HubSpot company culture has always encouraged thinking differently:

“To think differently we need to be different. We cannot all be the same.”  HubSpot

Thus, their stronger emphasis on diversity rings genuine in the current business climate, where diversity and inclusivity are the ultimate virtues. These were always virtues at HubSpot, though arguably not explicitly.

Because HubSpot customers are diverse, and the overarching mission and linchpin of the culture are to solve for the customer, it follows that HubSpot would want to create a diverse team to benefit everyone. 

Though HubSpot’s company culture has always openly encouraged diversity, the brand has also acknowledged that it should have focused on it more intently, and sooner. They now publish their diversity data for the public to see.

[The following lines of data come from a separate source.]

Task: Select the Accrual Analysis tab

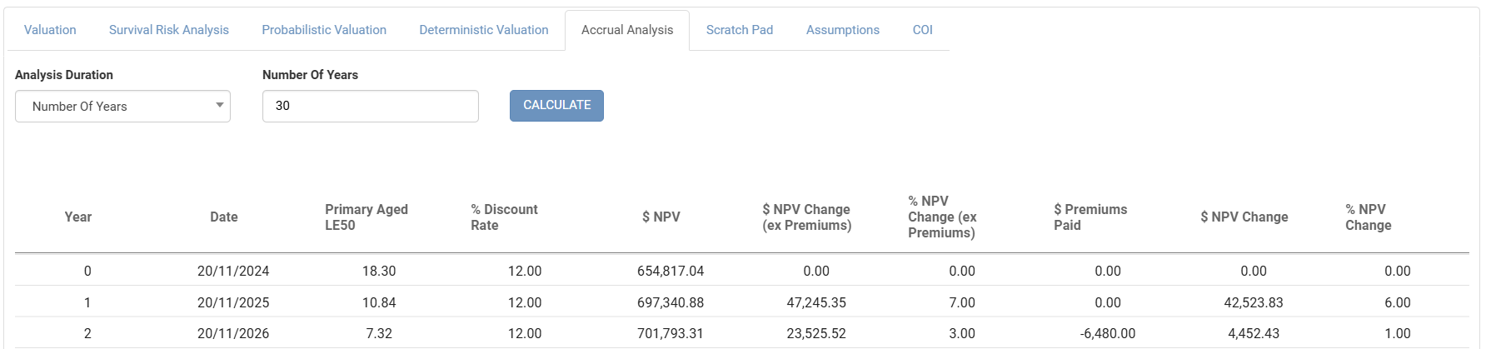Action: 626,30
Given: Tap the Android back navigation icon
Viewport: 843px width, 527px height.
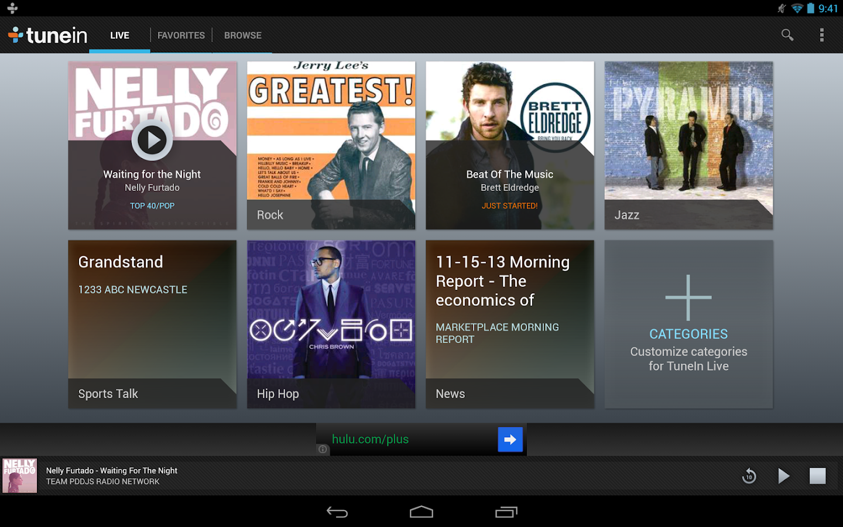Looking at the screenshot, I should (x=337, y=511).
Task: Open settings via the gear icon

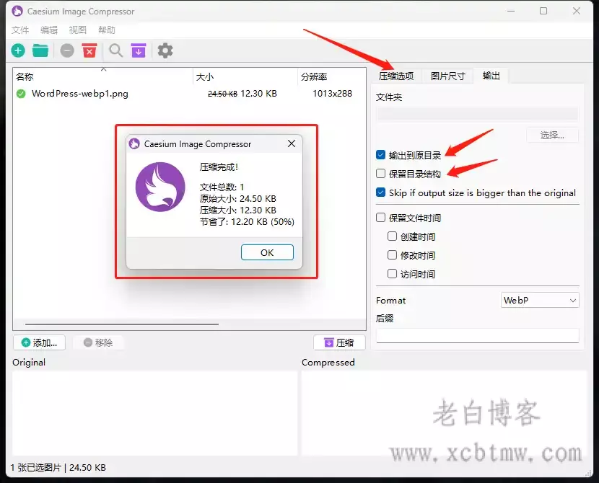Action: tap(165, 50)
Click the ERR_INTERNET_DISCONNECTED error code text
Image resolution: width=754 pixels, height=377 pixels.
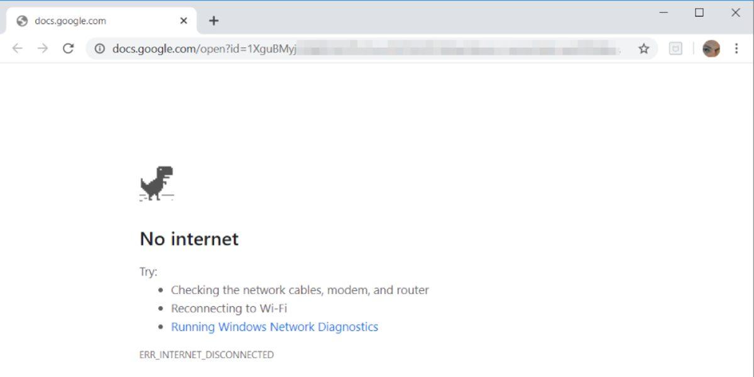[x=207, y=355]
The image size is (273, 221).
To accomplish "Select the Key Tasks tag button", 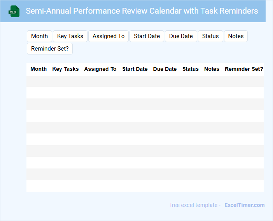I will click(x=70, y=36).
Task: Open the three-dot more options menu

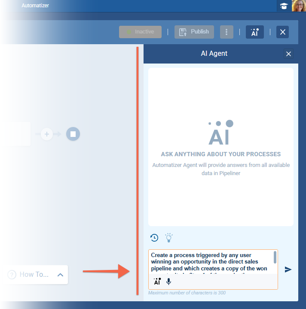Action: pyautogui.click(x=226, y=32)
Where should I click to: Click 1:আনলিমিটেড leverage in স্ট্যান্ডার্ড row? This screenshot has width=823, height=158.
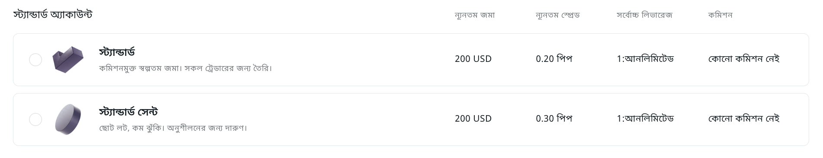645,59
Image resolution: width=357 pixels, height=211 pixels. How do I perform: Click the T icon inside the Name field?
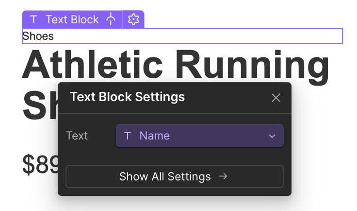click(128, 136)
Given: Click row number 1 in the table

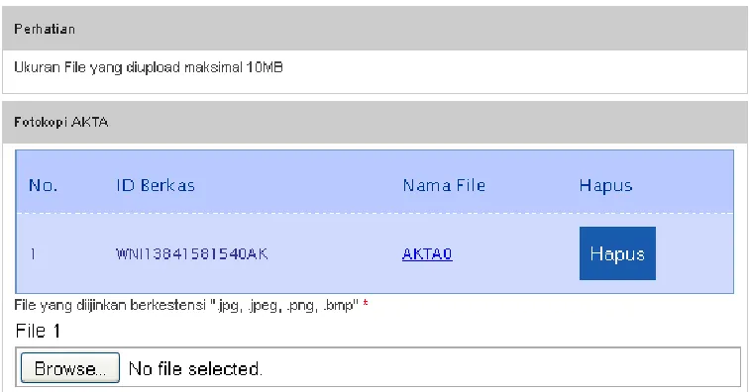Looking at the screenshot, I should pos(33,253).
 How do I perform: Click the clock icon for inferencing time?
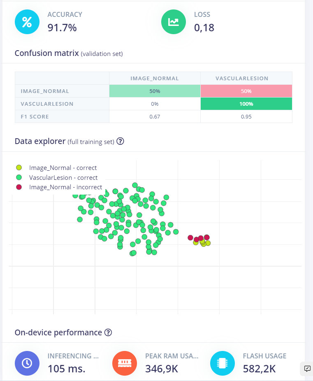tap(27, 363)
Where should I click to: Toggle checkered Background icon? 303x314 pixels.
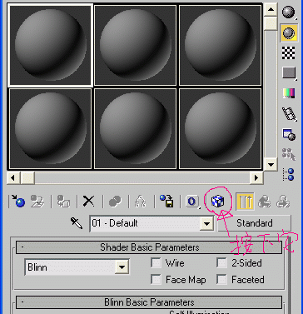point(288,52)
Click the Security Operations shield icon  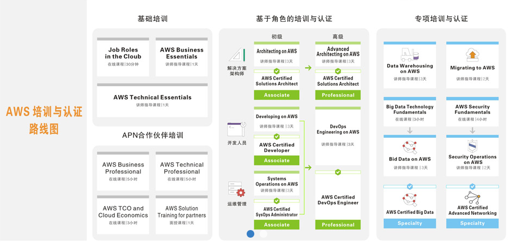pos(472,147)
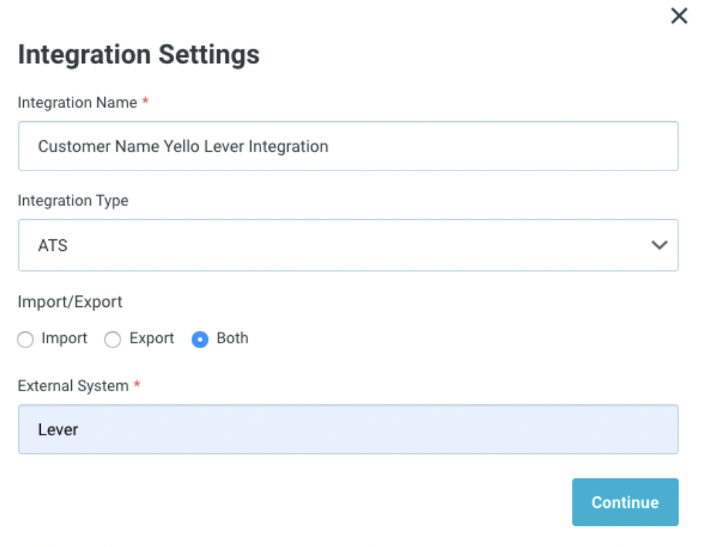Click the Integration Settings dialog title
The image size is (701, 547).
tap(139, 54)
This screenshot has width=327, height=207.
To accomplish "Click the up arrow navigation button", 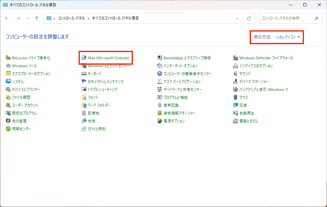I will pos(37,18).
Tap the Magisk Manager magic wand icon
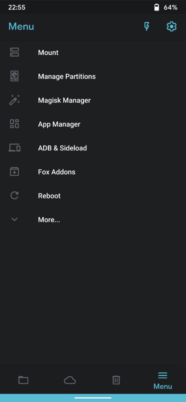This screenshot has width=186, height=402. coord(15,100)
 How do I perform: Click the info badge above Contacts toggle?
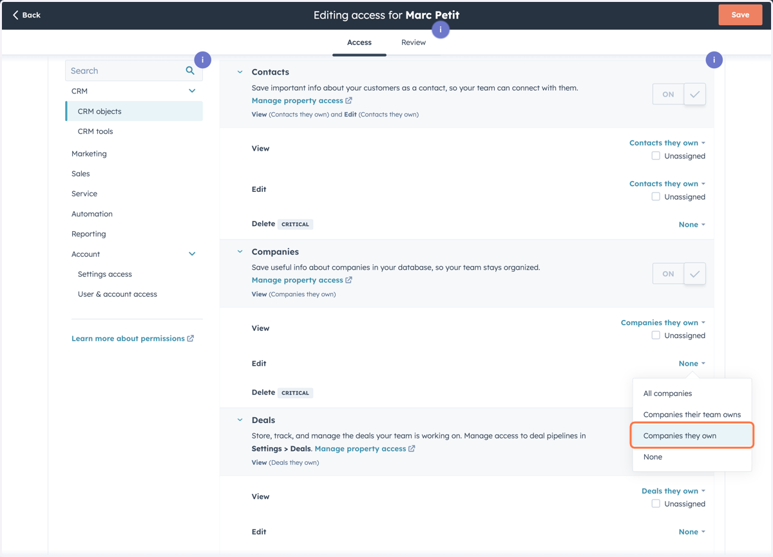(x=714, y=60)
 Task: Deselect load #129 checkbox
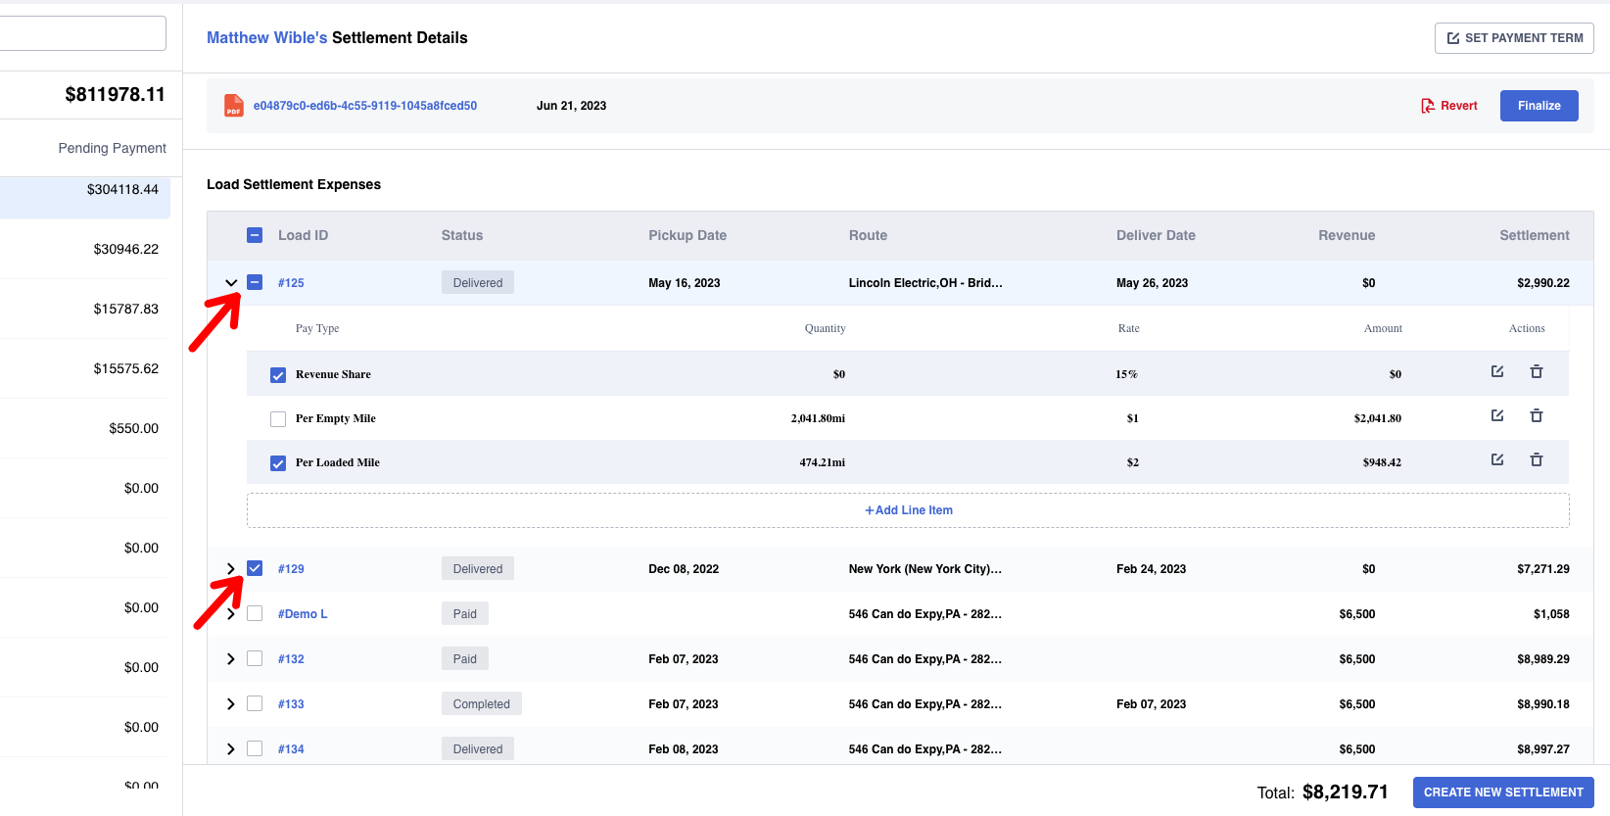coord(255,568)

For HubSpot, diversity benefits its customers and its company culture. Part of putting together a more diverse team includes permitting remote work, as this opens the company up to talent outside of geographic headquarters.

HubSpot believes in letting the best people do their best work, regardless of where they live or when they work. It’s repeated time and again that results are what matter most. Results matter more than where they are produced or even how long it takes. 

Remote work has long been a part of the HubSpot culture, but the most recent version of the Culture Code emphasizes it more. 

Perhaps that’s because HubSpot themselves has put a lot of investment into perks for their remote workers. In addition to unlimited vacation and the other old-school benefits of working at HubSpot, HubSpot now hosts remote water coolers for no-pressure socialization. By all appearances, these are pretty popular with the team. 

Here’s a peek at what it’s like to work remotely at HubSpot

Main Takeaways 

There’s a lot of information in the HubSpot Culture Code that details the company's mission, its philosophy, and the way they see itself in the world. This discussion could last many more pages. And it’s easy to see why this once-internal document has been viewed millions of times around the world. 

If you look at what’s remained the same in the past four years, you can see HubSpot’s commitment to solving for the customer and making this the sort of cultural epicenter for the company. 

HubSpot still operates with a customer-first mindset that belies its true nature of balance and harmony between customers, the company, and employees. 

HubSpot’s company culture began with a down-to-earth attitude, and it remains that way.

They’re still obsessed with data. They still call out the aspirational as something that has not yet happened.

HubSpot’s company culture has evolved in the biggest way in that now the culture is treated as a product itself. Culture as a product and product as a team are more prominent in the HubSpot Culture Code and mentions of their company culture online.

More changes include putting increased focus on empathy, diversity, and positive remote work culture. These three areas are currently popular focal points for businesses that want to attract great talent, but from the looks of it, HubSpot has always been ahead of the curve.